START Document text

Of course, the chances of impressing to a significant extent are minimal. First and foremost, the quality of the City squad and the high demands of elite professional football mean Guardiola does not give chances to young players lightly.

City’s manager gave just 807 minutes of Premier League minutes to teenagers last season: all of them went to one player, Rico Lewis – who actually did not play in the EDS as he skipped that stage and went straight into Guardiola's first team from the U18s.

And City tend to add to their top talent via the transfer market over their academy. Young, unproved players from afar such as Oleksandr Zinchenko, Gabriel Jesus and most recently Julian Alvarez are bought and then sold for profits.

That is even before the best young players in the world - Erling Haaland, Jeremy Doku, Josko Gvardiol and Savinho as recent examples - are signed to bolster the ranks.

Even with Bobb and McAtee near the first team, Foden is the only EDS player to break into Pep’s team and become a regular. And the England international is being branded a generational talent. Not all have his skills and potential.

END Document text

§ Task requirements:
a. Answer these questions on the passage about City's young players:
(i) How many Premier League minutes did City's manager give to teenagers last season?
(ii) Which player did the club most recently buy as a young, unproved player from afar?
(iii) Who is the only EDS player to break into Pep's team and become a regular?
b. Write the next part of the passage about City's young players, starting after its last sentence.
These records are taken from a separate source.

START Dataset records

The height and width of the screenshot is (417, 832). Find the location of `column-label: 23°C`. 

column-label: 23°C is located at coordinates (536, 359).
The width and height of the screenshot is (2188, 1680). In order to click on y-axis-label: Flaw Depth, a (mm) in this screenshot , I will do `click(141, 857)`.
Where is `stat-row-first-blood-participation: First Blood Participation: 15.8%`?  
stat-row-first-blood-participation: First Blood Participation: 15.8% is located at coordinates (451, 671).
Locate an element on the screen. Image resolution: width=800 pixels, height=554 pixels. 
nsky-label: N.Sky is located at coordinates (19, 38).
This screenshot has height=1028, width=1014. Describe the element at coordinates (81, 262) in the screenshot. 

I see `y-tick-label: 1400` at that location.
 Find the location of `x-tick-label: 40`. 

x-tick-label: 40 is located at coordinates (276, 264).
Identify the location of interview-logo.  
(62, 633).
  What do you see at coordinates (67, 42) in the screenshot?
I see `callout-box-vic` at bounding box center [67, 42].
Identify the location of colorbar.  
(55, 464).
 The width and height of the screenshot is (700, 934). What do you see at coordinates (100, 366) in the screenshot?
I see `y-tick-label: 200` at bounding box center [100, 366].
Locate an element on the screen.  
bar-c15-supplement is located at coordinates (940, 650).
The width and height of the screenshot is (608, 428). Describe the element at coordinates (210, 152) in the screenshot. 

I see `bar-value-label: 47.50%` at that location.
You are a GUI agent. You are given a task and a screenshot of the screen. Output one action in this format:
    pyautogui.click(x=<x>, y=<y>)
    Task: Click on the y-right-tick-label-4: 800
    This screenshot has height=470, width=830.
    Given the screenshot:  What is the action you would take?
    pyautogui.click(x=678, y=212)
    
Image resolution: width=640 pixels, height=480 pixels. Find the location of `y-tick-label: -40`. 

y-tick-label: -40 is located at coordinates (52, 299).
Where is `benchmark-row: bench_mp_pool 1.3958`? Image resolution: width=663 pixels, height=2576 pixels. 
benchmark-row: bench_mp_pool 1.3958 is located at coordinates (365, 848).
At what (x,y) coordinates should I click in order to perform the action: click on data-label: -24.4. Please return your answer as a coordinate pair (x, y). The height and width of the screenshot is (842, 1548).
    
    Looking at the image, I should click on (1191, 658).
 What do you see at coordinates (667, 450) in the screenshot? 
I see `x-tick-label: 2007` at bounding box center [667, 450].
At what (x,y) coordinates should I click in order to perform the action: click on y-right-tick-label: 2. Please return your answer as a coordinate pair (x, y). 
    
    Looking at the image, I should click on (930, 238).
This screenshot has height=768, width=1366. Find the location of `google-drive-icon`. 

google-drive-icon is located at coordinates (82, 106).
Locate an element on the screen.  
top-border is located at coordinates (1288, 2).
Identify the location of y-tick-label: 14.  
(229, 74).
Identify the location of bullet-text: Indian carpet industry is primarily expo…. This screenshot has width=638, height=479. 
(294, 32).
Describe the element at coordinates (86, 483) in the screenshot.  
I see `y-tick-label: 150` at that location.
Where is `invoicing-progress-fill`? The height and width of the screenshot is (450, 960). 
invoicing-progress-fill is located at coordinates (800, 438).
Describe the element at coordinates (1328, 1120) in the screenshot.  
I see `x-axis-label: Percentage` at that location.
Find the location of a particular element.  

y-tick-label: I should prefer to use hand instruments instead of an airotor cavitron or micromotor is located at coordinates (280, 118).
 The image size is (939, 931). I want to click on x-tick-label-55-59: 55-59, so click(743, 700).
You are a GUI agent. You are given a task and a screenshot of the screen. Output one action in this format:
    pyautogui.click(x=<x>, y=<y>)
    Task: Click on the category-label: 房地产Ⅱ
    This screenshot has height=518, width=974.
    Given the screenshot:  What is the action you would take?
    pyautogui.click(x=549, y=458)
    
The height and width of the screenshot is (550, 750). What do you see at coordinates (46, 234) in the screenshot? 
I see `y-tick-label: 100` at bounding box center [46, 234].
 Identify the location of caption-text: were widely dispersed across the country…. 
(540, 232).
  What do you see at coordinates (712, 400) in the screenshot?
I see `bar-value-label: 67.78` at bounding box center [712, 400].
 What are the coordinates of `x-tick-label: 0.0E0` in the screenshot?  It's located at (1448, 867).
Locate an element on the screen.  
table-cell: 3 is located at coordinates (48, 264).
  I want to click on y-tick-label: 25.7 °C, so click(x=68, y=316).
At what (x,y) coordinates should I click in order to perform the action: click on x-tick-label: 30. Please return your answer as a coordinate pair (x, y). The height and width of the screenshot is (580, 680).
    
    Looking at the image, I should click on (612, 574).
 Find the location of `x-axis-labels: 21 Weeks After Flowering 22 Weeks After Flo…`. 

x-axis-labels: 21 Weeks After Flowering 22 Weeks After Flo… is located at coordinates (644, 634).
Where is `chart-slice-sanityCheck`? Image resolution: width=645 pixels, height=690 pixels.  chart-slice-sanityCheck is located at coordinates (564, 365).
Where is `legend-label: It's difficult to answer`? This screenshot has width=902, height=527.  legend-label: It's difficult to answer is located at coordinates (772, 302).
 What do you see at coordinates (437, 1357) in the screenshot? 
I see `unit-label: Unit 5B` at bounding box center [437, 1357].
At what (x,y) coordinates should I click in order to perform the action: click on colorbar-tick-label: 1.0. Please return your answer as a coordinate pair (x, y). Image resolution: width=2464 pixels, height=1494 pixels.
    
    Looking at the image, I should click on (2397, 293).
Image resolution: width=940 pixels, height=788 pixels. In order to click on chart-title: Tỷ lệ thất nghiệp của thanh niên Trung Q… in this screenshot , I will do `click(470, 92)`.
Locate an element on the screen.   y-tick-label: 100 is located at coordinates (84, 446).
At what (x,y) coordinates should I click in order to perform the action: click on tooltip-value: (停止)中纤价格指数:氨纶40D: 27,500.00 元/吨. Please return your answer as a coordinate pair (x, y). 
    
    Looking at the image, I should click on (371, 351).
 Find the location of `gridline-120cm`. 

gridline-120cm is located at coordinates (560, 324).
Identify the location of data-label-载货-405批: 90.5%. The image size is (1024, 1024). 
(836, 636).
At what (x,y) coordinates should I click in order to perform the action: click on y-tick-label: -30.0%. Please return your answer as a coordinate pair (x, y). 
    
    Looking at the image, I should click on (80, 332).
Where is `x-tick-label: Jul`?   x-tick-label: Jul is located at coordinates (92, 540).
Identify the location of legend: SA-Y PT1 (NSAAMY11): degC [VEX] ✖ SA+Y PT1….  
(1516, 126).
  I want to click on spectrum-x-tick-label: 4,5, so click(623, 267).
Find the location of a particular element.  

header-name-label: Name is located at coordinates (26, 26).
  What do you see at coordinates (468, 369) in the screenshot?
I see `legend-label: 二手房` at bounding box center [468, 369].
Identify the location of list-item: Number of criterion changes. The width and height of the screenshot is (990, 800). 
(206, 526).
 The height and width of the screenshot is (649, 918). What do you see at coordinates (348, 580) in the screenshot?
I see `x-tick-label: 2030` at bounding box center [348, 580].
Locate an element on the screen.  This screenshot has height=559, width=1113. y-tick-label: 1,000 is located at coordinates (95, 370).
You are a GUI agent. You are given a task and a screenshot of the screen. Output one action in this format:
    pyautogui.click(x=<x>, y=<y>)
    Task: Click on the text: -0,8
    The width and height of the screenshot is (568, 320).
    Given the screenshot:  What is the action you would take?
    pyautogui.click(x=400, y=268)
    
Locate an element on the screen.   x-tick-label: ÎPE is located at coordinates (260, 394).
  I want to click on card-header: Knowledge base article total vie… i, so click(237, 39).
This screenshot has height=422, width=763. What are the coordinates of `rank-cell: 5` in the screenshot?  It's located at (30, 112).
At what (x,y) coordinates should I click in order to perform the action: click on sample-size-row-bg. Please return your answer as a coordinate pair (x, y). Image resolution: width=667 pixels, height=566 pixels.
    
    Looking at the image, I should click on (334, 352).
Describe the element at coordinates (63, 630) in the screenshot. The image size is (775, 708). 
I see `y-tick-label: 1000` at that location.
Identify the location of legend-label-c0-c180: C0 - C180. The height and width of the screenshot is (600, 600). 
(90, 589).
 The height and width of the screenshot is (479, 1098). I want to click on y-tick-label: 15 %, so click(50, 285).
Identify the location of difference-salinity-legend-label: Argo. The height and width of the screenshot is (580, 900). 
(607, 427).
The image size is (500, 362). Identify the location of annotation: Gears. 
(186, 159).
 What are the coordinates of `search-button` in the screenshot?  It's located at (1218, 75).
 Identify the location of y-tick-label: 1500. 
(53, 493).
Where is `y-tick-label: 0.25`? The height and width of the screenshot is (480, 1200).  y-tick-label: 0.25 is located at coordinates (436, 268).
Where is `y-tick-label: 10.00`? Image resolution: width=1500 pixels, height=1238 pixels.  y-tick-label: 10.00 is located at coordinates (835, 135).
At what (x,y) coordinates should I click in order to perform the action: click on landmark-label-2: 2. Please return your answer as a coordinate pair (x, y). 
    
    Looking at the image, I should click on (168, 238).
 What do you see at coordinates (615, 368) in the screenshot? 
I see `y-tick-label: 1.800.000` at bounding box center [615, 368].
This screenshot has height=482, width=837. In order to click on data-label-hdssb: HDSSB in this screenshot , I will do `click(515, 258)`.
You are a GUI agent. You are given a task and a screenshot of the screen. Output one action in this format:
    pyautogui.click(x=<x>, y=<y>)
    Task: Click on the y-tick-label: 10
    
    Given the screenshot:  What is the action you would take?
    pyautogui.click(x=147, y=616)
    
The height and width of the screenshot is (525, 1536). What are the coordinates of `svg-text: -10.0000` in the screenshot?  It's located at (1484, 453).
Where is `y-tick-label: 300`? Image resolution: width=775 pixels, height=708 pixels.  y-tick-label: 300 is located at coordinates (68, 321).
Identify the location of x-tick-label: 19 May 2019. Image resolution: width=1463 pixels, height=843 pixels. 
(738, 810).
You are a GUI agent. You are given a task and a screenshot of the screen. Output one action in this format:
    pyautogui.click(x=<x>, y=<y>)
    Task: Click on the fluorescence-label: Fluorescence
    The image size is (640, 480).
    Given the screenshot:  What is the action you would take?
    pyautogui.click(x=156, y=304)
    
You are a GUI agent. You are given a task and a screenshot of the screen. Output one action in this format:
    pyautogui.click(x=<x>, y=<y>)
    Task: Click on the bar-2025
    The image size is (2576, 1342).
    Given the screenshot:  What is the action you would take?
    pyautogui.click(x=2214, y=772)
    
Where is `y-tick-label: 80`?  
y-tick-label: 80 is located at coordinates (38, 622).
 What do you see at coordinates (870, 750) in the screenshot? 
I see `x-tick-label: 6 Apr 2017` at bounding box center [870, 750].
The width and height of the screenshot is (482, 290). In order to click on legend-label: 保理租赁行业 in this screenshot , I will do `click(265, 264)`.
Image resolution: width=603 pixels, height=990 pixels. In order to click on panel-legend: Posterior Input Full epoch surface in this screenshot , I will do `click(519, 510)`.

END Dataset records

§ Outputs for the tasks:
a.
(i) 807 minutes
(ii) Julian Alvarez
(iii) Foden

b.
“The players are pretty clear in their heads that the chances of progressing at the club are quite minimal based on the quality of the first team,” says Barry-Murphy about how to manage the EDS players’ expectations.

“But they’re switched on and educated that the more exposure they can have with Pep and the first team, it is going to inevitably help their next steps.

“And the proof is in the pudding of the calibre of players and clubs who they’ve moved on to.”

How to create 'Pep players'

Coaching quality players such as Palmer has its rewards, but Barry-Murphy cannot just coach a Cole Palmer, he has to develop a Guardiola-style Cole Palmer.

The EDS coach did not have to fall to the Man City boss’ exact philosophy but there was a code to adhere to: the code of Txiki Begiristain, who worked in tandem with Jason Wilcox and Joe Shields - academy chiefs now at Manchester United and Chelsea respectively - in overseeing all this young talent.

Director of football Begiristain masterminded the growth of Barcelona’s La Masia academy that produced Lionel Messi, Andres Iniesta and Xavi. His arrival at City in 2012 coincided with the birth of the Elite Development Squad that same year.

And Begiristain knows a thing or two about managing B teams and their managers. After all, he promoted Guardiola from Barcelona B coach to the first-team role in 2008 – and the rest is history.

So while Barry-Murphy had some freedom as City’s EDS coach, there were two tactical elements from his director of football that he had to follow.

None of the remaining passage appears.